When MPs pass through the lobbies of the House of Commons this evening, the fundamental choice they will face is whether or not to implement the decision of the British people who voted for Brexit.

I know that many ConservativeHome readers have had concerns about some of the detail of the agreement which was reached between the United Kingdom and the EU at the end of last year. But the deal that MPs will be voting on tonight is an improved Brexit deal containing crucial hard won changes.

Since the original deal was rejected in January, I have met MPs from all sides of the House. I have listened to their concerns – and I have taken those concerns to the EU, the biggest of which was that we may become trapped in the so-called backstop indefinitely. I have held more than 40 conversations with my fellow EU leaders on the telephone and in person. Along with the Attorney General and the Brexit Secretary, I have fought hard and explored every idea and avenue to secure the changes which Parliament requested.

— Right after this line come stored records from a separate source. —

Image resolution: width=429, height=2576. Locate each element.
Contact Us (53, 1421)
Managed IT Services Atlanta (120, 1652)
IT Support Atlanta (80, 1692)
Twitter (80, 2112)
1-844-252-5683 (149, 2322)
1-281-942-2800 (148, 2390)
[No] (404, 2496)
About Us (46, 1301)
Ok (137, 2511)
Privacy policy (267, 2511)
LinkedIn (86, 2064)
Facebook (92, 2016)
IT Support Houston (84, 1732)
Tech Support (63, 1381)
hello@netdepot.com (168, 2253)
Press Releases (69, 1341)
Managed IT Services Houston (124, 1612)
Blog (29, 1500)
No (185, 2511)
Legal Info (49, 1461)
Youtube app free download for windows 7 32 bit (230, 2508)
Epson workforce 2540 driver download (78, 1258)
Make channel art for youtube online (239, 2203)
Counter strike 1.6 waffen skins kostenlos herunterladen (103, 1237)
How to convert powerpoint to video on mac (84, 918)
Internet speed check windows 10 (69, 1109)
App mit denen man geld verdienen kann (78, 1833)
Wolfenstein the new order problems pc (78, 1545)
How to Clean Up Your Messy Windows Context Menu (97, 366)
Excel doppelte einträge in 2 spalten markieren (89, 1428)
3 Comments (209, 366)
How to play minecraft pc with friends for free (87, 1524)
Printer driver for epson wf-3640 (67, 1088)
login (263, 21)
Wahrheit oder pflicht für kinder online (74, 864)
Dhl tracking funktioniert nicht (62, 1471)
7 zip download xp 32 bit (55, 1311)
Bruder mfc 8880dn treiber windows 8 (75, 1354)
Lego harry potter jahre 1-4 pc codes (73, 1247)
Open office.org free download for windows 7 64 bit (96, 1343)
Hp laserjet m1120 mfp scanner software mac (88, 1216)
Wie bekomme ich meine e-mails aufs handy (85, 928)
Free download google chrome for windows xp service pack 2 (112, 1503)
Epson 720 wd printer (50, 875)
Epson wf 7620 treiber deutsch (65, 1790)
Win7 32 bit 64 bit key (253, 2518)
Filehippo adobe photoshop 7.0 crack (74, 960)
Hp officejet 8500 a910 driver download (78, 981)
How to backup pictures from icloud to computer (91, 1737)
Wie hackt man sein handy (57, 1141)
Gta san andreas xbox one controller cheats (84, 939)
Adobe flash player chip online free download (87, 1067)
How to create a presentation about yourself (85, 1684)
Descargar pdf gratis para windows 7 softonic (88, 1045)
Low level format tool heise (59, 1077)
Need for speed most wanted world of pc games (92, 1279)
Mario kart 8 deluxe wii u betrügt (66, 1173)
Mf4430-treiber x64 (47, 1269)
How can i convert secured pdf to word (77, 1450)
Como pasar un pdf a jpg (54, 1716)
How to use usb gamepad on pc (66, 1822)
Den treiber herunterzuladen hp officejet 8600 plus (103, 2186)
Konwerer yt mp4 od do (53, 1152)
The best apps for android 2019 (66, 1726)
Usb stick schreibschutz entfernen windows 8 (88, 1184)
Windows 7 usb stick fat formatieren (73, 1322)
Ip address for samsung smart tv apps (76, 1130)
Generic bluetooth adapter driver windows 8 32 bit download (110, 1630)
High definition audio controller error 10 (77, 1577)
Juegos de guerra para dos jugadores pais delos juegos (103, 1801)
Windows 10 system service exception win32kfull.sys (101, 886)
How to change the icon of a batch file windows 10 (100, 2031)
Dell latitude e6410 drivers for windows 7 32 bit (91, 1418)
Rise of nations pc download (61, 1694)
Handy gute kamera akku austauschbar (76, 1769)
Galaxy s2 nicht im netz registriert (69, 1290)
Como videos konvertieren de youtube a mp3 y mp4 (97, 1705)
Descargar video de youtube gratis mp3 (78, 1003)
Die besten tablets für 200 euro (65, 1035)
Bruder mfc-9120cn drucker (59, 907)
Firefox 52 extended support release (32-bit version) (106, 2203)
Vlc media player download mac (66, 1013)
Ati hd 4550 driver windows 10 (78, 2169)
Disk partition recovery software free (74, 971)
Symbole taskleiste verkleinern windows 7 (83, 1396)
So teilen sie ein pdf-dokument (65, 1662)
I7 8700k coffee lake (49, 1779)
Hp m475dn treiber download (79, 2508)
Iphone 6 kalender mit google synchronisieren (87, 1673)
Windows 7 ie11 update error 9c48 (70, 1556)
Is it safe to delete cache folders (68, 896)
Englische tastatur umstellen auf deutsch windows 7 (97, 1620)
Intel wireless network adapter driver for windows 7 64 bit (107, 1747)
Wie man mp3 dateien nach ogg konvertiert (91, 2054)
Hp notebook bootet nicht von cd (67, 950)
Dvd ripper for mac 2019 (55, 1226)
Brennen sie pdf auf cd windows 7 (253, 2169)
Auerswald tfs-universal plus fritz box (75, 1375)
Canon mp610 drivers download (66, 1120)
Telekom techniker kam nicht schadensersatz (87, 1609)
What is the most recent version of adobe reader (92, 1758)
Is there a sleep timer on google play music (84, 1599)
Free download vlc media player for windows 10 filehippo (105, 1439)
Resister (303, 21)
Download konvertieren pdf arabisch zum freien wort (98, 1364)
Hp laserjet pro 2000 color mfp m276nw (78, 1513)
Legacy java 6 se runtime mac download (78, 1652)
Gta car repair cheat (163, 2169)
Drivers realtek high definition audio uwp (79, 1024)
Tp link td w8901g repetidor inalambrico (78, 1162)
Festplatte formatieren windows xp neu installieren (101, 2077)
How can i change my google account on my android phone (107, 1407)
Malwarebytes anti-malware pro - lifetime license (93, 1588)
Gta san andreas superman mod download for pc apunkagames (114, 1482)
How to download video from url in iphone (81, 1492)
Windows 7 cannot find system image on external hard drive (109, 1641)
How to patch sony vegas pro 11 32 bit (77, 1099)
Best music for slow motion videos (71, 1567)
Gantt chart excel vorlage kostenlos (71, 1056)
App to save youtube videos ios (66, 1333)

Last night, following a face to face meeting with Jean Claude Juncker, I was able to announce that we have secured legally-binding changes which address MPs’ concerns about the need to protect the UK from being stuck in the backstop against its will.

First, there is now a legally-binding joint instrument — with comparable legal weight to the Withdrawal Agreement – which will guarantee that the EU cannot act with the intent of applying the backstop indefinitely. If they do, it can be challenged through arbitration and if they are found to be in breach the UK can ultimately suspend the backstop.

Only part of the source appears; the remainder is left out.